I’ll tell you, I felt like I was working in a test kitchen at Southern Living! (Side note: that used to be a dream job of mine.) I filled three casserole dishes and one pie plate with watermelon slices and alcohol, waited a few hours, and then dug in to see what each mixture could deliver. There were some obvious winners, and one very obvious loser, and lots of fun along the way.
I began with a large watermelon, quartered, and then each quarter was sliced. Two of the quarters I then cut down into bite-sized chunks. The other two I left in slices to determine which was the optimum way to consume said watermelon.
My first concoction was a mojito blend. I figured if mojitos are good, and sometimes mixed with fruit flavors (like my favorite, the Georgia mojito, which is mixed with peach at Colley Cantina), then mixing the drink recipe with watermelon chunks had to yield a good result.
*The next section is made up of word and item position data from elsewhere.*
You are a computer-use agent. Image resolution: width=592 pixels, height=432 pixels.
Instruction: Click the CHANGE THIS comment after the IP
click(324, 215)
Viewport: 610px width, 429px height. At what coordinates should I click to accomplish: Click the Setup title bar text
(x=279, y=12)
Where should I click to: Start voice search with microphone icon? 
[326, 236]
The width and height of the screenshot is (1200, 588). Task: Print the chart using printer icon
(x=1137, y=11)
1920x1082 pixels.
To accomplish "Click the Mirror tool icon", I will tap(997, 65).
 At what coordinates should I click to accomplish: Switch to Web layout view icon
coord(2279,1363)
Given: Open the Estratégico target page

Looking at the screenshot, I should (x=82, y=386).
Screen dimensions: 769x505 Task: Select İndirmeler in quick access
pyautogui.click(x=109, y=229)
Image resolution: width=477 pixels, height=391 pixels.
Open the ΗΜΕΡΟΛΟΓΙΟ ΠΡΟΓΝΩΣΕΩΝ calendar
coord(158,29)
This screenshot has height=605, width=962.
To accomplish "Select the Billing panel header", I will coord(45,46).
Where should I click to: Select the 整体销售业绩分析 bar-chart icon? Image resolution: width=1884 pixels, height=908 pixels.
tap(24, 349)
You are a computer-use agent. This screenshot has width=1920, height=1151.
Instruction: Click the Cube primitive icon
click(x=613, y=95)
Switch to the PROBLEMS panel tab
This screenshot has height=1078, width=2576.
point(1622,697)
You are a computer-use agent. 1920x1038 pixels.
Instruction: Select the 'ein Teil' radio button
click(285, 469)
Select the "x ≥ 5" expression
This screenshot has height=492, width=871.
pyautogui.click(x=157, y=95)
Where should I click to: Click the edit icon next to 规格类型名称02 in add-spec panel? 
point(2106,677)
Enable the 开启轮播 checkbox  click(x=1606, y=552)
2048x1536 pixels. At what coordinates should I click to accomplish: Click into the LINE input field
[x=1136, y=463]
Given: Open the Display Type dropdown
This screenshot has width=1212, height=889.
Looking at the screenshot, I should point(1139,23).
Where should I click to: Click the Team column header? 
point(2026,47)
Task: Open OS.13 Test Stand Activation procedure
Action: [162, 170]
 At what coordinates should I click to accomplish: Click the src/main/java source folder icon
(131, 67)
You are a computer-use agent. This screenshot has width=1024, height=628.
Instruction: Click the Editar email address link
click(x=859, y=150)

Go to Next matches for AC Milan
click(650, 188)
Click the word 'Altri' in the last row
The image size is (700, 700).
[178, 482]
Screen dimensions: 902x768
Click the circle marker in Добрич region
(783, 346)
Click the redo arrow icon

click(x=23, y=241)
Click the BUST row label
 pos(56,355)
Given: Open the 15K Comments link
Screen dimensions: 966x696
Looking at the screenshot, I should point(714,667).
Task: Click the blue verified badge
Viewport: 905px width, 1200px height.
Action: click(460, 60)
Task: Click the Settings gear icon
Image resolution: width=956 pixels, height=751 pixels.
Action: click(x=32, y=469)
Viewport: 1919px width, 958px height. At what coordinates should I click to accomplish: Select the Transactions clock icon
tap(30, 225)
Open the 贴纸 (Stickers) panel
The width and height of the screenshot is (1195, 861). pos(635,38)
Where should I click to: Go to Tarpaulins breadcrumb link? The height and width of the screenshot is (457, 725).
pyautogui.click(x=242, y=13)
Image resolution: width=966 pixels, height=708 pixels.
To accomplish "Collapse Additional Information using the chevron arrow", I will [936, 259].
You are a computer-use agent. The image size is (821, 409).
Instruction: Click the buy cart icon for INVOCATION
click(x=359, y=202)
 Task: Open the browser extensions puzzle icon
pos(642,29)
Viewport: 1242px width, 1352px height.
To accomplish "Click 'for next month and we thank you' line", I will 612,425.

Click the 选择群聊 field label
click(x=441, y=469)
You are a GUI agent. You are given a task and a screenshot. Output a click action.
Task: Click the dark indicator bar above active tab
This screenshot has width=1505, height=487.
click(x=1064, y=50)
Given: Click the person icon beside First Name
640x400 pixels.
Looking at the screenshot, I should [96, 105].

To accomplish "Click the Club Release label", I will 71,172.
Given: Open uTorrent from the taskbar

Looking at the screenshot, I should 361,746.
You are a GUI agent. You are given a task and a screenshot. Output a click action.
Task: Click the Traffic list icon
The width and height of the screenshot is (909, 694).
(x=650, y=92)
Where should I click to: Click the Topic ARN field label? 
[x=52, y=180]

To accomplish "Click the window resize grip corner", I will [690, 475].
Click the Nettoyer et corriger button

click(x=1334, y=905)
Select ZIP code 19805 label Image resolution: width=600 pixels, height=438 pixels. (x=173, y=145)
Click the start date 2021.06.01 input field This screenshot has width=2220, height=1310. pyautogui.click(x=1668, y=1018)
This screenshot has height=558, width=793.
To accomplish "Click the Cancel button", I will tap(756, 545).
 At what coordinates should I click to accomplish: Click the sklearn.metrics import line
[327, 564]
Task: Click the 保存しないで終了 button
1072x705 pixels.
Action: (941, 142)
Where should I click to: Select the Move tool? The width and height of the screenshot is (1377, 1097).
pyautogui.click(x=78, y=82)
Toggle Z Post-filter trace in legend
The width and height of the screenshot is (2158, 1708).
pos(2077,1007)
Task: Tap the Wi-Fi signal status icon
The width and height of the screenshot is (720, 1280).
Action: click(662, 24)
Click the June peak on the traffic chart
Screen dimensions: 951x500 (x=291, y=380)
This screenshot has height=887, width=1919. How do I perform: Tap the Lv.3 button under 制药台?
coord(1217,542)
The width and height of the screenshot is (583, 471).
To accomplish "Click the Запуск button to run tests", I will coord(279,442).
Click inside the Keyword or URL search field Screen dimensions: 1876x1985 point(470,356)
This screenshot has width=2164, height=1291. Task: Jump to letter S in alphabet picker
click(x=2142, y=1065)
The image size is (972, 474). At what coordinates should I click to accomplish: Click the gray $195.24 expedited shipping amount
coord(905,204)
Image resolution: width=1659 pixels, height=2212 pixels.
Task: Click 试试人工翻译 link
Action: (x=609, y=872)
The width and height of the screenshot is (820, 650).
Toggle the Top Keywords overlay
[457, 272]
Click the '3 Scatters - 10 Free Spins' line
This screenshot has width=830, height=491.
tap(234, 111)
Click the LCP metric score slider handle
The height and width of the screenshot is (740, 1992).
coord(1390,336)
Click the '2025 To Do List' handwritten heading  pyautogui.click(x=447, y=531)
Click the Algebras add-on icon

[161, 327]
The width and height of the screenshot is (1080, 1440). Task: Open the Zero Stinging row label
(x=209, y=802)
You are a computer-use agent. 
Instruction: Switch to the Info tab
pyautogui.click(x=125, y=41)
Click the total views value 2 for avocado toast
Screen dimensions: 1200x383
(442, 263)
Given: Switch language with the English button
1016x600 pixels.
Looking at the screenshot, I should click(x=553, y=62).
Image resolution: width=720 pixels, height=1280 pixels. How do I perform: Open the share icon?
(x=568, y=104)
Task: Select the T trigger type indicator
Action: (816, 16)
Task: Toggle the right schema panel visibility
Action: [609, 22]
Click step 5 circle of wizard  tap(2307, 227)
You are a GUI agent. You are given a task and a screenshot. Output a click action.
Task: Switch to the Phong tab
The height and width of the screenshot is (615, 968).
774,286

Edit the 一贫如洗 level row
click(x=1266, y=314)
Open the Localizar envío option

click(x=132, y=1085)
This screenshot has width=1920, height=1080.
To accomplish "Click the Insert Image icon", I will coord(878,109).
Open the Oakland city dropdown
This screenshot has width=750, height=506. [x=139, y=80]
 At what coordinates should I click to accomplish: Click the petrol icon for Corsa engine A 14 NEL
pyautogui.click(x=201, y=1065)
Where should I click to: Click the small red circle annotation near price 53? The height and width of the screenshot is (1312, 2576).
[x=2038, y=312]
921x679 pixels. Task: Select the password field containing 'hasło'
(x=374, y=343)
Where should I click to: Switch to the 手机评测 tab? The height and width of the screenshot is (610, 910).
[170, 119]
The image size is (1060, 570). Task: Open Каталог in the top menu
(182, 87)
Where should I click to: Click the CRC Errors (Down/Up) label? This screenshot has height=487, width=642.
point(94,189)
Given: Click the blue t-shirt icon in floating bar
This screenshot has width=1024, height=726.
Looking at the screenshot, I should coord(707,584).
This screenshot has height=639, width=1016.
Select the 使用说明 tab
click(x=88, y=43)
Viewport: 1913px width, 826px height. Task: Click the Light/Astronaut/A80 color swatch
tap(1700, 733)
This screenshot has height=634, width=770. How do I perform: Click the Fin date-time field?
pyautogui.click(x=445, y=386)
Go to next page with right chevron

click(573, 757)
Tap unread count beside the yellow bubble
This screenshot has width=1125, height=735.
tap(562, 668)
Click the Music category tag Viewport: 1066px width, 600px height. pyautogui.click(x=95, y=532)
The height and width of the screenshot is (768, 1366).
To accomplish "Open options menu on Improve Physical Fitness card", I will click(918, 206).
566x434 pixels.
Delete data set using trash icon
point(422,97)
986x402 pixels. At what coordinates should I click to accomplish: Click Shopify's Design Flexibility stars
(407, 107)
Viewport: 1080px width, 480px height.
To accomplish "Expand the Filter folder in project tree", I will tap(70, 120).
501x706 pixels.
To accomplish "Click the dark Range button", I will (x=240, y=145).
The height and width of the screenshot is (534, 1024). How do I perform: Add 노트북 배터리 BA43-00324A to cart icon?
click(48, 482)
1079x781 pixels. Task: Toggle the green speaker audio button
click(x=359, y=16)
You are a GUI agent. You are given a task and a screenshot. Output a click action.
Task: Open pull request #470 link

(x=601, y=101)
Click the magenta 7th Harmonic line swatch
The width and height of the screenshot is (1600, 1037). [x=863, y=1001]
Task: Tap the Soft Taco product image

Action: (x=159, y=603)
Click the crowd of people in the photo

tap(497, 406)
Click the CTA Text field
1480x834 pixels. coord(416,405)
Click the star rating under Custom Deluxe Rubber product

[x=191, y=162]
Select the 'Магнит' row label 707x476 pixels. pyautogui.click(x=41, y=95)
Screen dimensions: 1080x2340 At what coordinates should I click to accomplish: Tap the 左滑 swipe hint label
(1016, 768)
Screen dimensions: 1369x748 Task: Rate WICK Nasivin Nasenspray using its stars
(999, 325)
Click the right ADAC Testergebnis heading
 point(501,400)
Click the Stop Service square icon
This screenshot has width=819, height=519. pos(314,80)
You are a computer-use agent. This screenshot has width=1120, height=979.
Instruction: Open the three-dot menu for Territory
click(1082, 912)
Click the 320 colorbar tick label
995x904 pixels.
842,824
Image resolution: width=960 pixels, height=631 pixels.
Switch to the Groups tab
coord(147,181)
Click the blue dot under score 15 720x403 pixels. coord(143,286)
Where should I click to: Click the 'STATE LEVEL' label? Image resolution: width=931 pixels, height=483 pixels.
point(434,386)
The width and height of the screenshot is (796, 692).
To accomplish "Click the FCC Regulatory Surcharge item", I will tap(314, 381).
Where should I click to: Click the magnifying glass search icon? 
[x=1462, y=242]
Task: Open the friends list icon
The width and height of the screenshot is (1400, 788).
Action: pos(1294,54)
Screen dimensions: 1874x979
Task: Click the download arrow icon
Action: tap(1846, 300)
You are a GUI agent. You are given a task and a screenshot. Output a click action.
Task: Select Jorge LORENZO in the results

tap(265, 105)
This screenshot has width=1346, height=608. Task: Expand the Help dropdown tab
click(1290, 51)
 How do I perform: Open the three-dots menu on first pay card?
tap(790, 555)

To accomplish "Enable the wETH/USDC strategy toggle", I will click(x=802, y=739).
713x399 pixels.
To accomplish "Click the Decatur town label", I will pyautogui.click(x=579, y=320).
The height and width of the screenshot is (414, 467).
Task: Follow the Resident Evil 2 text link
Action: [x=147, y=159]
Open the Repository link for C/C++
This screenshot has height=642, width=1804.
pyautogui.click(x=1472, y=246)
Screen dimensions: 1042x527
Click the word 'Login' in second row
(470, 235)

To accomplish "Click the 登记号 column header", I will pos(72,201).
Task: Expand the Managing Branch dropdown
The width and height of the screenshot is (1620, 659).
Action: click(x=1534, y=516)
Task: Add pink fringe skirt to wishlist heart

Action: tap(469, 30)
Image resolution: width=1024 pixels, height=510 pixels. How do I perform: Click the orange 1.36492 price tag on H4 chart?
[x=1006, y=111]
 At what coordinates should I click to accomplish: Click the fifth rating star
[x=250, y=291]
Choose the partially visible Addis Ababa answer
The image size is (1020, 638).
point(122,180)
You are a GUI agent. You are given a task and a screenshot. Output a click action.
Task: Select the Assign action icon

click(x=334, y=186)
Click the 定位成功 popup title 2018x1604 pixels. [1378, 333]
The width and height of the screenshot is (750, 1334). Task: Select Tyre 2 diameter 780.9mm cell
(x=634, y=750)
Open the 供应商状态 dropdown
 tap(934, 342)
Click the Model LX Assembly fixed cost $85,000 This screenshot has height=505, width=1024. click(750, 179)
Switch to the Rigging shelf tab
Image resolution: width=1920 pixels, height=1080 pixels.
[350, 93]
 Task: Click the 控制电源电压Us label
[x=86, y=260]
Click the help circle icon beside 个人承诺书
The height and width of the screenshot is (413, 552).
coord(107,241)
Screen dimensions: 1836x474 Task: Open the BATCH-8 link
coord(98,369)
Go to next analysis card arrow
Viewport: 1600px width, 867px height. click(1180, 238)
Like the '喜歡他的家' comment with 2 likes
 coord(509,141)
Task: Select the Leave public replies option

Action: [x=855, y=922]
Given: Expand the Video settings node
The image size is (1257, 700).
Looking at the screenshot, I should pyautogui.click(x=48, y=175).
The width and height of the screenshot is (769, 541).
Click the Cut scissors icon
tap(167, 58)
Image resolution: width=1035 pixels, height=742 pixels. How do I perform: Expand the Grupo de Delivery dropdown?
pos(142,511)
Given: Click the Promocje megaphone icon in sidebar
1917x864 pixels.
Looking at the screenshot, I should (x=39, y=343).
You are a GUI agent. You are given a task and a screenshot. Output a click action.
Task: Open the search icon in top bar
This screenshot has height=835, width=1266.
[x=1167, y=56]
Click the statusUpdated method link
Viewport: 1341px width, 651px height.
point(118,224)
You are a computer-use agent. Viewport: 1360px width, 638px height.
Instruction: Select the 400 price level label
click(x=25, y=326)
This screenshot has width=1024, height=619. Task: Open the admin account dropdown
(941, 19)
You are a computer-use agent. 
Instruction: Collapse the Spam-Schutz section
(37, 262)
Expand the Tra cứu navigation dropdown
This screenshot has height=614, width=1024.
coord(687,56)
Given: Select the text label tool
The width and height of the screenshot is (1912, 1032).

I used an airplane bottle of coconut rum, some fresh lime juice, fresh mint leaves that I minced up, and a spoonful of sugar. I muddled the mint, lime slices, and sugar in a bowl before sprinkling over the watermelon, and then I poured on the rum, tossing the watermelon pieces to coat.
This was the 2nd place winner in our taste testing. It needed more sugar, definitely. The lime was a little too overpowering. But the blend of fresh mint, lime juice, sweet sugar, and beachy coconut rum made for a delicious drunken watermelon concoction.
Our second try was champagne-soaked watermelon. I had the idea that sparkling wine would go great with watermelon, as it does with strawberries. It didn’t go great. It was okay; not bad, but not great either. There was something lacking; maybe sugar? Maybe more flavor (like peach schnapps)? It was a bit of a dud.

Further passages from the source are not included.